AIM OF THE TASK:
Print all of the data exactly, with no line missing.

ENTRIES PROVIDED:
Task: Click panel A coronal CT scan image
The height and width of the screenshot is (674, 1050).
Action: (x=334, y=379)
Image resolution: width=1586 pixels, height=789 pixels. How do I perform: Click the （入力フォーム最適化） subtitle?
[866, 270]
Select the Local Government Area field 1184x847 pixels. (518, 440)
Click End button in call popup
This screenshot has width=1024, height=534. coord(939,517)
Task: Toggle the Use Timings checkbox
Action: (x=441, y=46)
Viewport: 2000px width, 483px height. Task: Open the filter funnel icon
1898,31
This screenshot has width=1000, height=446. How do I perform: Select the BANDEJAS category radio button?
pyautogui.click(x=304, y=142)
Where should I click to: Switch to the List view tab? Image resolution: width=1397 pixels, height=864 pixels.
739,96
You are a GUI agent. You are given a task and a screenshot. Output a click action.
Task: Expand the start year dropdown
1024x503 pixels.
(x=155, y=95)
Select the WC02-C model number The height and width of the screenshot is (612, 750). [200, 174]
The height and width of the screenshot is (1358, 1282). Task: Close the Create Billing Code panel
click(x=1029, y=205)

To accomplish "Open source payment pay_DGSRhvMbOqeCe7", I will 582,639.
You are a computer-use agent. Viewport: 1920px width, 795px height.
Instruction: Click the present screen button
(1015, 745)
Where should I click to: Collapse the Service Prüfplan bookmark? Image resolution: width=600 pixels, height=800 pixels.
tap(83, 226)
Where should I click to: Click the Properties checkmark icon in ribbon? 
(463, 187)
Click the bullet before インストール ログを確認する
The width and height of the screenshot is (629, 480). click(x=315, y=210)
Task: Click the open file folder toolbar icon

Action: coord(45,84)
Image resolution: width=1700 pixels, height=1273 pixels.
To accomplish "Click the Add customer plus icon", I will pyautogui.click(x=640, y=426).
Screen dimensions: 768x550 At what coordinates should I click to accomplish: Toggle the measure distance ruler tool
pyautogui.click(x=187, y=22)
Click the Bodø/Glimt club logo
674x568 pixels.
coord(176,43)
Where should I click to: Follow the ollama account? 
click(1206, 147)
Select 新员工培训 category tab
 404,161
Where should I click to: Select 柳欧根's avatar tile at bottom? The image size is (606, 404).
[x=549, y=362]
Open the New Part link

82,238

COMPLETED EXERCISE:
Task: Click panel A coronal CT scan image
The height and width of the screenshot is (674, 1050).
Action: (x=334, y=379)
Image resolution: width=1586 pixels, height=789 pixels. How do I perform: Click the （入力フォーム最適化） subtitle?
[866, 270]
Select the Local Government Area field 1184x847 pixels. (518, 440)
Click End button in call popup
This screenshot has width=1024, height=534. coord(939,517)
Task: Toggle the Use Timings checkbox
Action: (x=441, y=46)
Viewport: 2000px width, 483px height. Task: Open the filter funnel icon
1898,31
This screenshot has width=1000, height=446. How do I perform: Select the BANDEJAS category radio button?
pyautogui.click(x=304, y=142)
Where should I click to: Switch to the List view tab? Image resolution: width=1397 pixels, height=864 pixels.
739,96
You are a GUI agent. You are given a task and a screenshot. Output a click action.
Task: Expand the start year dropdown
1024x503 pixels.
(x=155, y=95)
Select the WC02-C model number The height and width of the screenshot is (612, 750). [200, 174]
The height and width of the screenshot is (1358, 1282). Task: Close the Create Billing Code panel
click(x=1029, y=205)

To accomplish "Open source payment pay_DGSRhvMbOqeCe7", I will 582,639.
You are a computer-use agent. Viewport: 1920px width, 795px height.
Instruction: Click the present screen button
(1015, 745)
Where should I click to: Collapse the Service Prüfplan bookmark? Image resolution: width=600 pixels, height=800 pixels.
tap(83, 226)
Where should I click to: Click the Properties checkmark icon in ribbon? 
(463, 187)
Click the bullet before インストール ログを確認する
The width and height of the screenshot is (629, 480). click(x=315, y=210)
Task: Click the open file folder toolbar icon

Action: coord(45,84)
Image resolution: width=1700 pixels, height=1273 pixels.
To accomplish "Click the Add customer plus icon", I will pyautogui.click(x=640, y=426).
Screen dimensions: 768x550 At what coordinates should I click to accomplish: Toggle the measure distance ruler tool
pyautogui.click(x=187, y=22)
Click the Bodø/Glimt club logo
674x568 pixels.
coord(176,43)
Where should I click to: Follow the ollama account? 
click(1206, 147)
Select 新员工培训 category tab
 404,161
Where should I click to: Select 柳欧根's avatar tile at bottom? The image size is (606, 404).
[x=549, y=362]
Open the New Part link

82,238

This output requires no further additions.